Mokoena’s mother hasn’t had a major incident or episode in the past six years. But she has been forced into retirement from her job as a teacher because of her condition. “She is doing alright. She’s still on medication, which is very expensive, but she gets by.”
Today, 35-year-old Mokoena is married and has two daughters, but her relationship with her mother is still strained.
“I guess it’s a normal relationship. I don’t know. I don’t know where to draw comparisons from,” she says. “We are not close. I love her and I do tell her that. But when we get into arguments and she says hurtful things I wonder if it’s her illness or if she is just being mean.”
Recently, Mokoena posted a photograph of herself and her younger sister on the social network, Instagram. But when she showed the photograph to her mother she said: “Yoh, you look so ugly.”
“I didn’t even discuss it with her. I went straight to my dad and he said: ‘She’s just down these days.’
“It’s tough. Sometimes I let it go, sometimes I can’t. But I don’t know what to do about it so I just let it be.”
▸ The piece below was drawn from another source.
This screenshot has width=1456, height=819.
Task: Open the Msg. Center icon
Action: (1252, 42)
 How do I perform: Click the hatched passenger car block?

Thomas points out that parents with a mental illness may find it difficult to control their emotions and this can have a negative effect on how they relate emotionally and interact with their children.
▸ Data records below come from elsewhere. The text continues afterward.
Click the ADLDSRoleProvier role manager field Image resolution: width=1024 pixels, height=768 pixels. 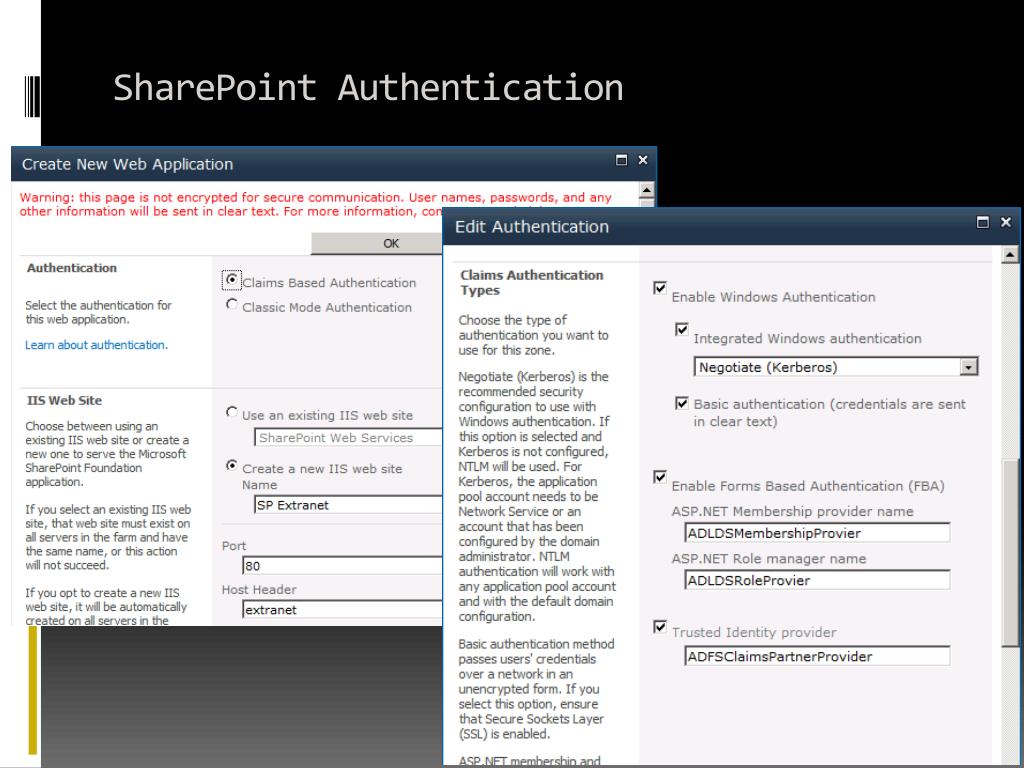819,580
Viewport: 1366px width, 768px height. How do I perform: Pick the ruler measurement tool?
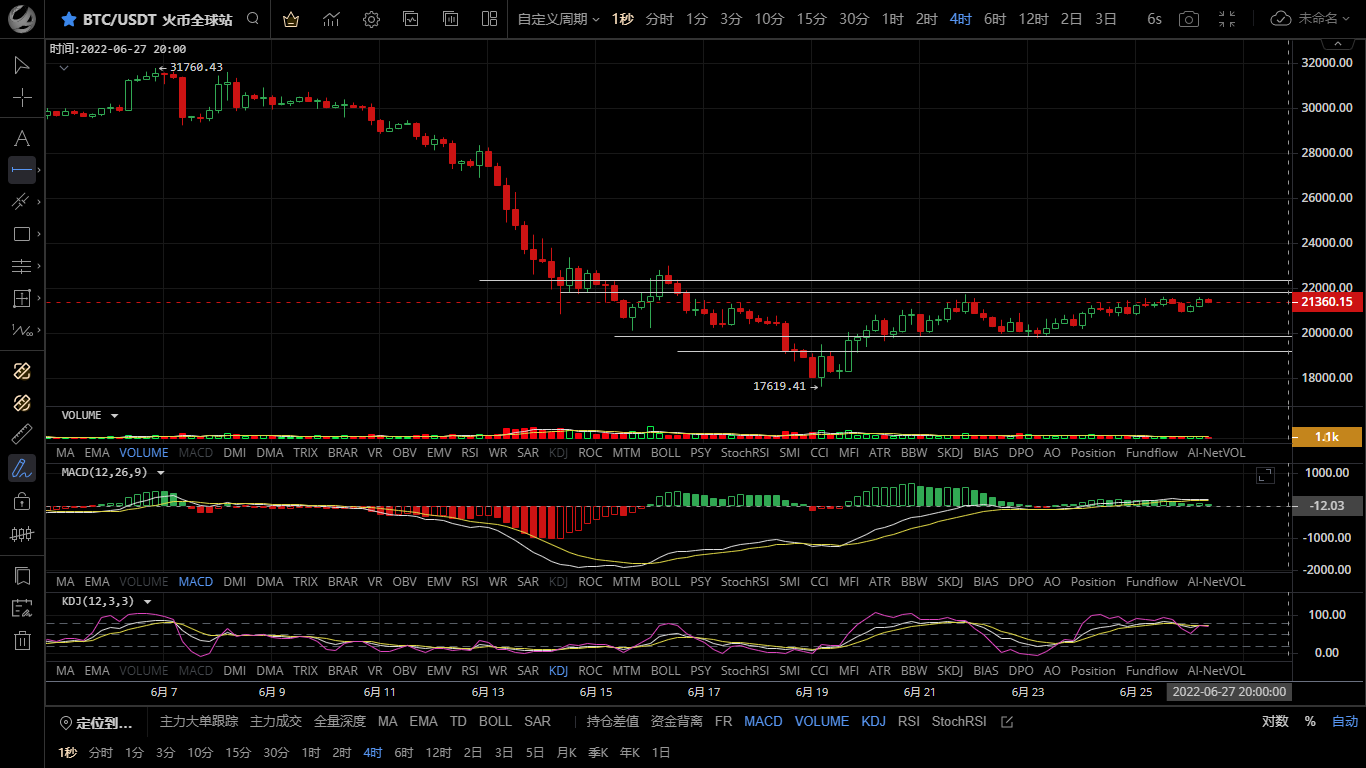(21, 434)
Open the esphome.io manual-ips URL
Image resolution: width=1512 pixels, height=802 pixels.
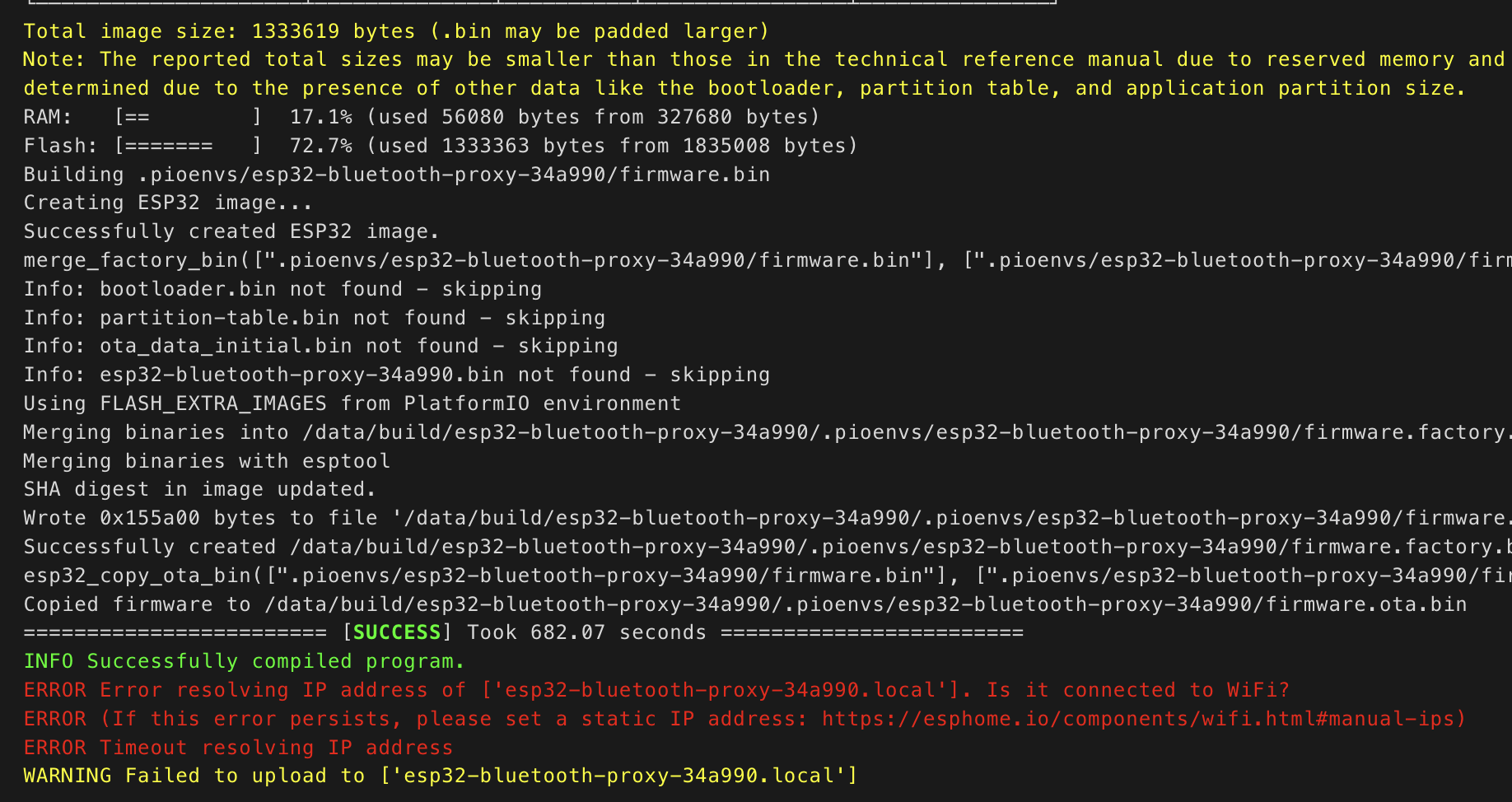(1143, 719)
“Although parents with active mental illness will require additional care and support … it is important to note that no direct associations between mental illness and parenting ability exist,” says Thomas.
Mokoena says she has always had the support of her extended family and still enjoys a particularly close relationship with her grandmother. “My granny is my inspiration; she guides me and lifts me up. She is always there for me.”
* Not her real name
Ina Skosana is a Pfizer Mental Health fellow.
Tough but treatable mental disorder
Schizophrenia typically begins in late adolescence or early adulthood. There are effective treatments for the condition and people with it can lead a productive life and be integrated in society.
- Schizophrenia affects about 1% of the world’s population;
- One in two people living with schizophrenia do not receive care for the condition;
- Family interventions, whereby the patients and their relatives can attend psychiatric therapy sessions, are effective at preventing relapse of symptoms;
- In a country like South Africa where there has been a shift from institutionalisation to community care, family therapy treatment models are an important option to explore;
- Problems with adherence to medication, limited psychoeducation and “low expressed emotion” are challenges to effective family therapy models; and
- South Africa and other countries have additional problems because of the stigmatisation of mental illness as well as cultural perceptions of the condition that may affect mental health care.